■ **Work instruction**
Return each entry exactly, so that nothing in the data differs from the original.

--- Records to process ---

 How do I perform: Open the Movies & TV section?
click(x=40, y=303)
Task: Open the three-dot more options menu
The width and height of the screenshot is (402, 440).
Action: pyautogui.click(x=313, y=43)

---

■ **Output for this task**
 How do I perform: Open the Movies & TV section?
click(x=40, y=303)
Task: Open the three-dot more options menu
The width and height of the screenshot is (402, 440).
Action: pyautogui.click(x=313, y=43)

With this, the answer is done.